I feel a little like the heroine in the child’s book Pollyanna, searching to find positive things in the middle of so many negatives, but God never leaves us without hope.
Feeling thankful in these days has a twist. When many are facing eviction or finding it hard to meet their bills, it seems insensitive to say I am grateful that I still have a roof over my head and enough income to survive. When there have been over 250,000 deaths from COVID in this country alone, it seems selfish to be glad that none of my family has yet developed the virus. I can’t be completely happy for myself when so many others are hurting. If there is such a thing as compassion or empathy, we will all be feeling pain along with our neighbors, as well as relief if we have not yet felt their same loss. This is not comfortable. However, I can be very thankful for the courage and dedication of those on the front line of the virus: those hospital workers who face the imminent danger of infection yet who stay at their post and take the risk in order to do what they are trained to do. I can also be thankful for people like the trash collectors, the postal workers who continue to keep mail flowing, truck drivers who haul goods and food long distances and who may encounter the virus in any of their truck stops. I can be thankful for those working in warehouses who continue to ship goods, for those in offices keeping the paper work flowing, for clerks in retail stores who face the public each day, never knowing what lies behind that mask. I can be thankful for scientists working overtime to find a vaccine, and all those in every other field which has an impact on the situation. I am thankful for good people.

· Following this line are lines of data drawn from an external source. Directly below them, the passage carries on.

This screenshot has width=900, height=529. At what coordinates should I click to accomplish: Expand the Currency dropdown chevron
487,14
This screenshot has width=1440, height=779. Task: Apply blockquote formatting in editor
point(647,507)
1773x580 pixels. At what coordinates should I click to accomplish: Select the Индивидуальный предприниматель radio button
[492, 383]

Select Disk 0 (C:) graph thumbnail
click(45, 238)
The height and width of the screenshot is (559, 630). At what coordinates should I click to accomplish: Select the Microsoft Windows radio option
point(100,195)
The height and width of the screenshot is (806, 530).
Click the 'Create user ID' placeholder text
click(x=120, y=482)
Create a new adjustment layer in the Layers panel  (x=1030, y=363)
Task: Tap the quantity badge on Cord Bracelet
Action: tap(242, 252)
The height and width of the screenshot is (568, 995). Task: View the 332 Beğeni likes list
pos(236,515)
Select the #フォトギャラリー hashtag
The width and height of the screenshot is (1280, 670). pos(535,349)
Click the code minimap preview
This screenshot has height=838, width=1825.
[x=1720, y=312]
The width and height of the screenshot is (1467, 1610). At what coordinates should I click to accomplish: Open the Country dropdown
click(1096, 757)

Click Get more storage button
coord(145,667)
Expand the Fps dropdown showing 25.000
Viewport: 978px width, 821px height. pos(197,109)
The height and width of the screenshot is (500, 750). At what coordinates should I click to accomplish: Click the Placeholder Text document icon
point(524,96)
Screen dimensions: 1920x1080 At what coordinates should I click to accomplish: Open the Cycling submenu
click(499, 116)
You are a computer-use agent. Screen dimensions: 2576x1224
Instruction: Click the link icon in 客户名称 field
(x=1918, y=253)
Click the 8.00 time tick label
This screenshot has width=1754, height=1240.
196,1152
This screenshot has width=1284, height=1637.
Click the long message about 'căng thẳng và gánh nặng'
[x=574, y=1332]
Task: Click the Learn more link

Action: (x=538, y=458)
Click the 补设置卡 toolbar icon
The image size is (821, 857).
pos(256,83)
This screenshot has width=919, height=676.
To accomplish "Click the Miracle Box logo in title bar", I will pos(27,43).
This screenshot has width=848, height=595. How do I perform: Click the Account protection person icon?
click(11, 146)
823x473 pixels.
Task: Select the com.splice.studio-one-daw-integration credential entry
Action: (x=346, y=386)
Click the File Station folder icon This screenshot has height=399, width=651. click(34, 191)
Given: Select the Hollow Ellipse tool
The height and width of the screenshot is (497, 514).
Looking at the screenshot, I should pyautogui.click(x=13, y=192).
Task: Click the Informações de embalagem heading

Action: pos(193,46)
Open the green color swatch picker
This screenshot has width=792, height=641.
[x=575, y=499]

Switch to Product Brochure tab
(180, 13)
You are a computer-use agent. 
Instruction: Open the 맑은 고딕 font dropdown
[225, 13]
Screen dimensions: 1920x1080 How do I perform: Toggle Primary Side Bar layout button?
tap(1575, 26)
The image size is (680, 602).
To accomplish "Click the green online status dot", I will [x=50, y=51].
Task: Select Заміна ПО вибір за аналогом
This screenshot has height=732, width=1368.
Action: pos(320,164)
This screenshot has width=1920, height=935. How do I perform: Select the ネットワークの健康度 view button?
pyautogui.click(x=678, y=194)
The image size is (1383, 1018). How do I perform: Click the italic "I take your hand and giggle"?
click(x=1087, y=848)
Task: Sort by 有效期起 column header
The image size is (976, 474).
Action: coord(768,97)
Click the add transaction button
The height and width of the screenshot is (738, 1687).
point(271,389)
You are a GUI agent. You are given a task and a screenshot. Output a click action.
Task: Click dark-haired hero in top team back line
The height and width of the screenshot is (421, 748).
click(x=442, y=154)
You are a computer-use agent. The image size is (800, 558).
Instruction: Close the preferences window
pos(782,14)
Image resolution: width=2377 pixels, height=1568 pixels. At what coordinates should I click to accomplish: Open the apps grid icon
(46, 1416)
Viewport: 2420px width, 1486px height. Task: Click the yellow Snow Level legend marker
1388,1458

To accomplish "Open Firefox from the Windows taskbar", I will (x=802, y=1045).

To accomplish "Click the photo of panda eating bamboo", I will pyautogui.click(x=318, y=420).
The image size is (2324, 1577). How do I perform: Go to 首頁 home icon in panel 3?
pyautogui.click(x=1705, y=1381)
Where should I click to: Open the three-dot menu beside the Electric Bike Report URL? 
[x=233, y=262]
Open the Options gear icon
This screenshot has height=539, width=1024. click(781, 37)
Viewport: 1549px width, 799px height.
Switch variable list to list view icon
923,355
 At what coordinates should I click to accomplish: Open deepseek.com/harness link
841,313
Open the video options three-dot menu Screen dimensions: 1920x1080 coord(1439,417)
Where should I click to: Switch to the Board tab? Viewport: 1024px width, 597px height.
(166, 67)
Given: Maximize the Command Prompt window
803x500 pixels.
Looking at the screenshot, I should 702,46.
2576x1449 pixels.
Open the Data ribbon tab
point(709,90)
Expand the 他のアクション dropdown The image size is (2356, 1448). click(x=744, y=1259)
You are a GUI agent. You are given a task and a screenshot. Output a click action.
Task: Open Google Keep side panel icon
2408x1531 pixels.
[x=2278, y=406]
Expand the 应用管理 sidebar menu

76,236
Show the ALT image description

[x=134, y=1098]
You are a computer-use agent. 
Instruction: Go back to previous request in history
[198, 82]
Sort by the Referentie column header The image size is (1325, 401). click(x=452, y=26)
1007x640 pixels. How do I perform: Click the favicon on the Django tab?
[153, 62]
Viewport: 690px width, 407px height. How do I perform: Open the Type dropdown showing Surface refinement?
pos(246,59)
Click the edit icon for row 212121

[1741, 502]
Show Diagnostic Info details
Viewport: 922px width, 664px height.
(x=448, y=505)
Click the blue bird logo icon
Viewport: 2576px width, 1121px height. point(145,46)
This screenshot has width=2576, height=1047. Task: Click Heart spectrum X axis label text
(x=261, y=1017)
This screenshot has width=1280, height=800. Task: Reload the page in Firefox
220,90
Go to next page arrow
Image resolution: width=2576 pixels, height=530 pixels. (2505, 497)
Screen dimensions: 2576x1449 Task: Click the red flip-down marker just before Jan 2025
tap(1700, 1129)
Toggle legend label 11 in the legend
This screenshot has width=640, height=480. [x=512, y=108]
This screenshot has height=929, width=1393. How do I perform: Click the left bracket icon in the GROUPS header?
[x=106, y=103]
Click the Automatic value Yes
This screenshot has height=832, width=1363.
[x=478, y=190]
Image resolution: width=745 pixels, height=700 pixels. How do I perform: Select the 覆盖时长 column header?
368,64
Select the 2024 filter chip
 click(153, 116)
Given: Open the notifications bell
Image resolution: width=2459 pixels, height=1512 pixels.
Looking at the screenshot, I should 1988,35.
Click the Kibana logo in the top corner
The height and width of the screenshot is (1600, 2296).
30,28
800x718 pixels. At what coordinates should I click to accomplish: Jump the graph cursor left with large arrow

I am thankful for technology. Although I am high risk and told to stay away from groups,
I can still attend church via Zoom. I can see loved faces and hear familiar voices and sing along with the hymns, even though I am a chorus of one sitting in my living room. I can still see my children by way of FaceTime and Skype, and know that they are safe and hear about how they are coping with the situation in their towns. I can watch endless reruns of old movies or favorite TV shows on my computer, and I have countless books available to me via Kindle. I have enjoyed the pleasure of resurrecting old hobbies like knitting, and find pleasure in looking through my collection of ancient cookbooks and trying out long abandoned favorites; discovering that they are still delicious. I have unlimited time for prayer and studying my Bible or reading books by theologians which challenge me to deeper faith.
However, although I may not be able to find many reasons for thankfulness in present circumstances, I can still have the joy of the Lord in things that go further and deeper than the present.
God is still the same as He has always been. If this is His way of reminding us that man is not in charge, we need to be listening. He is still there and willing to be our refuge in our pain, our comforter in our loss, and our strength as we face difficult futures. We are not the first people to have faced terrible circumstances and uncertain futures. We celebrate Thanksgiving in memory of a handful of survivors of a difficult struggle in a new land, facing many threats to their continuing survival. What does not kill us makes us stronger ~ this has been true in life since man was created. Our strength comes from God, as does every other good gift. I am thankful for this.
I am thankful that I know Who holds the future. I am thankful that God so loved the world… I am thankful to know that every good and perfect gift comes from above, and that no matter what the circumstances, God’s love for us never changes and that in His time it will all come right, whether on this side of heaven or not.
Make a joyful shout to the Lord, all you lands.
Serve the Lord with gladness;
Come before His presence with singing.
Know that the Lord, He is God;
It is He who has made us, and not we ourselves;
We are His people and the sheep of His pasture.
Enter into His gates with thanksgiving,
and into His courts with praise.
Be thankful to Him and bless His name,
For the Lord is good;
His mercy is everlasting,
and His truth endures to all generations.